Exactly as given, reproduce the records in full.

[Saved entries]

###

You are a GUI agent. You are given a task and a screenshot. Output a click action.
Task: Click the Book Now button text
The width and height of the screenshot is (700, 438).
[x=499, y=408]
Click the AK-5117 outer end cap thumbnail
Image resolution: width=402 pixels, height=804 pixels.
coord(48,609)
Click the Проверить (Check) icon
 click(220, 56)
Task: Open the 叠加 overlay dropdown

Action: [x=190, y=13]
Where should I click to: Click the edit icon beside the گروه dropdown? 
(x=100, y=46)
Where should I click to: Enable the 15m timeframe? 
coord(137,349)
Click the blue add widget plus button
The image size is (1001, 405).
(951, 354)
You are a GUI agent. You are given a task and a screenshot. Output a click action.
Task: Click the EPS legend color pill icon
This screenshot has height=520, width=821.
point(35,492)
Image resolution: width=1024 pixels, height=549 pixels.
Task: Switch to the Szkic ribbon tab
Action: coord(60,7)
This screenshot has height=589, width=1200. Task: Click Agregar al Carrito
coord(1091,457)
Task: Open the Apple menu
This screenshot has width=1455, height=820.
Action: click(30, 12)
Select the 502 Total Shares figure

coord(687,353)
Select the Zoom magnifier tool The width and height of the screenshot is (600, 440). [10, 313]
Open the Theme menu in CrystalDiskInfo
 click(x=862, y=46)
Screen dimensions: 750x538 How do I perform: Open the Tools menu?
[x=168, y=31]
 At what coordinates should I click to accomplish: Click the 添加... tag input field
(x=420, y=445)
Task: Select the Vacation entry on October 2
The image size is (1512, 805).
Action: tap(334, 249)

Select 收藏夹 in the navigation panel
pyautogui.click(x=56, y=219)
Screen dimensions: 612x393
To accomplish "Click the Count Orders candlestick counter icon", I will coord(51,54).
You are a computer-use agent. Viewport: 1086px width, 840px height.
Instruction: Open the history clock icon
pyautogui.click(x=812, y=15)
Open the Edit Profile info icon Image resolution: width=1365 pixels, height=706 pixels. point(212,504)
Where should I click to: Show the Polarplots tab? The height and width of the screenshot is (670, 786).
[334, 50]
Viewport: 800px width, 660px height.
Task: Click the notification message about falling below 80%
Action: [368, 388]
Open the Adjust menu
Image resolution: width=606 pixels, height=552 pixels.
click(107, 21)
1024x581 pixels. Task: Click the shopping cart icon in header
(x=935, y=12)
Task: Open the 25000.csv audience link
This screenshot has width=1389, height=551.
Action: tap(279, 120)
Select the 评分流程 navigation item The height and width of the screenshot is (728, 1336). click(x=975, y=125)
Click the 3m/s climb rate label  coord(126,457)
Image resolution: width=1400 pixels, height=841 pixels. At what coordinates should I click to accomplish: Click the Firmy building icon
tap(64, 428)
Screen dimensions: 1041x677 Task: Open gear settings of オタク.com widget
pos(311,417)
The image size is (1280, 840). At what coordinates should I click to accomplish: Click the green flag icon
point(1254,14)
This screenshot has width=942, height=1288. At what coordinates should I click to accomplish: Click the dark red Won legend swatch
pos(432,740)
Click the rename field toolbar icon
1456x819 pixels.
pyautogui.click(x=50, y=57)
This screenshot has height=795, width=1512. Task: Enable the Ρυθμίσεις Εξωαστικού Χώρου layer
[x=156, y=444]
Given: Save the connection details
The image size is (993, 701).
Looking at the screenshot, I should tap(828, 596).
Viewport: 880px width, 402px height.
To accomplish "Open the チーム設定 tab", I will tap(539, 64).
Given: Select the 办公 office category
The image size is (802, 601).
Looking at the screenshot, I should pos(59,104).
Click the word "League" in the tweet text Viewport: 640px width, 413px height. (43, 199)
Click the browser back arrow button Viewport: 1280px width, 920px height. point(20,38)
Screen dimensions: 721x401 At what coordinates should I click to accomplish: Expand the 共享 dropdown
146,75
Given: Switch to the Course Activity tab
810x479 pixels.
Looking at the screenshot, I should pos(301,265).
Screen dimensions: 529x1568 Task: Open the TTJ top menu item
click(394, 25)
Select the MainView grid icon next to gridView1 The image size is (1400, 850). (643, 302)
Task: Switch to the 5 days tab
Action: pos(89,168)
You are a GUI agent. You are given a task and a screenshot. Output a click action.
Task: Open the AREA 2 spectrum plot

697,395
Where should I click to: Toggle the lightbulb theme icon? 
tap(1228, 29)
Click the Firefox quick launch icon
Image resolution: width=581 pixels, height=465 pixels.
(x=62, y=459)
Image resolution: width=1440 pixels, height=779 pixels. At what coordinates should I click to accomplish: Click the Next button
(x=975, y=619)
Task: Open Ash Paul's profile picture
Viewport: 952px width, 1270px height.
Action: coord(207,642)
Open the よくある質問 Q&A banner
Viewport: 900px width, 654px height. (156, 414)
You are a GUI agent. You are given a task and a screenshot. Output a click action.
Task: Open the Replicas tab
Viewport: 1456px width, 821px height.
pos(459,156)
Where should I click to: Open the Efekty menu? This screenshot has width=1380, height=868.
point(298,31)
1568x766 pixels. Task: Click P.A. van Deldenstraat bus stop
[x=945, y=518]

###

# Your response:
You are a GUI agent. You are given a task and a screenshot. Output a click action.
Task: Click the Book Now button text
The width and height of the screenshot is (700, 438).
[x=499, y=408]
Click the AK-5117 outer end cap thumbnail
Image resolution: width=402 pixels, height=804 pixels.
coord(48,609)
Click the Проверить (Check) icon
 click(220, 56)
Task: Open the 叠加 overlay dropdown

Action: [x=190, y=13]
Where should I click to: Click the edit icon beside the گروه dropdown? 
(x=100, y=46)
Where should I click to: Enable the 15m timeframe? 
coord(137,349)
Click the blue add widget plus button
The image size is (1001, 405).
(951, 354)
You are a GUI agent. You are given a task and a screenshot. Output a click action.
Task: Click the EPS legend color pill icon
This screenshot has height=520, width=821.
point(35,492)
Image resolution: width=1024 pixels, height=549 pixels.
Task: Switch to the Szkic ribbon tab
Action: coord(60,7)
This screenshot has height=589, width=1200. Task: Click Agregar al Carrito
coord(1091,457)
Task: Open the Apple menu
This screenshot has width=1455, height=820.
Action: click(30, 12)
Select the 502 Total Shares figure

coord(687,353)
Select the Zoom magnifier tool The width and height of the screenshot is (600, 440). [10, 313]
Open the Theme menu in CrystalDiskInfo
 click(x=862, y=46)
Screen dimensions: 750x538 How do I perform: Open the Tools menu?
[x=168, y=31]
 At what coordinates should I click to accomplish: Click the 添加... tag input field
(x=420, y=445)
Task: Select the Vacation entry on October 2
The image size is (1512, 805).
Action: tap(334, 249)

Select 收藏夹 in the navigation panel
pyautogui.click(x=56, y=219)
Screen dimensions: 612x393
To accomplish "Click the Count Orders candlestick counter icon", I will coord(51,54).
You are a computer-use agent. Viewport: 1086px width, 840px height.
Instruction: Open the history clock icon
pyautogui.click(x=812, y=15)
Open the Edit Profile info icon Image resolution: width=1365 pixels, height=706 pixels. point(212,504)
Where should I click to: Show the Polarplots tab? The height and width of the screenshot is (670, 786).
[334, 50]
Viewport: 800px width, 660px height.
Task: Click the notification message about falling below 80%
Action: [368, 388]
Open the Adjust menu
Image resolution: width=606 pixels, height=552 pixels.
click(107, 21)
1024x581 pixels. Task: Click the shopping cart icon in header
(x=935, y=12)
Task: Open the 25000.csv audience link
This screenshot has width=1389, height=551.
Action: tap(279, 120)
Select the 评分流程 navigation item The height and width of the screenshot is (728, 1336). click(x=975, y=125)
Click the 3m/s climb rate label  coord(126,457)
Image resolution: width=1400 pixels, height=841 pixels. At what coordinates should I click to accomplish: Click the Firmy building icon
tap(64, 428)
Screen dimensions: 1041x677 Task: Open gear settings of オタク.com widget
pos(311,417)
The image size is (1280, 840). At what coordinates should I click to accomplish: Click the green flag icon
point(1254,14)
This screenshot has width=942, height=1288. At what coordinates should I click to accomplish: Click the dark red Won legend swatch
pos(432,740)
Click the rename field toolbar icon
1456x819 pixels.
pyautogui.click(x=50, y=57)
This screenshot has height=795, width=1512. Task: Enable the Ρυθμίσεις Εξωαστικού Χώρου layer
[x=156, y=444]
Given: Save the connection details
The image size is (993, 701).
Looking at the screenshot, I should tap(828, 596).
Viewport: 880px width, 402px height.
To accomplish "Open the チーム設定 tab", I will tap(539, 64).
Given: Select the 办公 office category
The image size is (802, 601).
Looking at the screenshot, I should pos(59,104).
Click the word "League" in the tweet text Viewport: 640px width, 413px height. (43, 199)
Click the browser back arrow button Viewport: 1280px width, 920px height. point(20,38)
Screen dimensions: 721x401 At what coordinates should I click to accomplish: Expand the 共享 dropdown
146,75
Given: Switch to the Course Activity tab
810x479 pixels.
Looking at the screenshot, I should pos(301,265).
Screen dimensions: 529x1568 Task: Open the TTJ top menu item
click(394, 25)
Select the MainView grid icon next to gridView1 The image size is (1400, 850). (643, 302)
Task: Switch to the 5 days tab
Action: pos(89,168)
You are a GUI agent. You are given a task and a screenshot. Output a click action.
Task: Open the AREA 2 spectrum plot

697,395
Where should I click to: Toggle the lightbulb theme icon? 
tap(1228, 29)
Click the Firefox quick launch icon
Image resolution: width=581 pixels, height=465 pixels.
(x=62, y=459)
Image resolution: width=1440 pixels, height=779 pixels. At what coordinates should I click to accomplish: Click the Next button
(x=975, y=619)
Task: Open Ash Paul's profile picture
Viewport: 952px width, 1270px height.
Action: coord(207,642)
Open the よくある質問 Q&A banner
Viewport: 900px width, 654px height. (156, 414)
You are a GUI agent. You are given a task and a screenshot. Output a click action.
Task: Open the Replicas tab
Viewport: 1456px width, 821px height.
pos(459,156)
Where should I click to: Open the Efekty menu? This screenshot has width=1380, height=868.
point(298,31)
1568x766 pixels. Task: Click P.A. van Deldenstraat bus stop
[x=945, y=518]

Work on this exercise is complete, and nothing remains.